> Instructions for the task
In the listing below, find the line containing "Task: Pick the 21:00 slot on 11/05" and the line containing "Task: Click Fit Width icon". Repeat exactly those two lines and every line between them, nothing more.

*** Opening Extracted data ***

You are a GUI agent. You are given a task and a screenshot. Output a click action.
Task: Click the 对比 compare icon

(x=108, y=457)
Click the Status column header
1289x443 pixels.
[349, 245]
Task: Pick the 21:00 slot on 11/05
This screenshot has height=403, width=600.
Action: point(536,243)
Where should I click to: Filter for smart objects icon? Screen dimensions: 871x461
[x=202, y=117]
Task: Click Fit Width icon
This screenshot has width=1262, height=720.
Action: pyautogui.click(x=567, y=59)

*** Closing Extracted data ***

> Written solution
Task: Pick the 21:00 slot on 11/05
This screenshot has height=403, width=600.
Action: point(536,243)
Where should I click to: Filter for smart objects icon? Screen dimensions: 871x461
[x=202, y=117]
Task: Click Fit Width icon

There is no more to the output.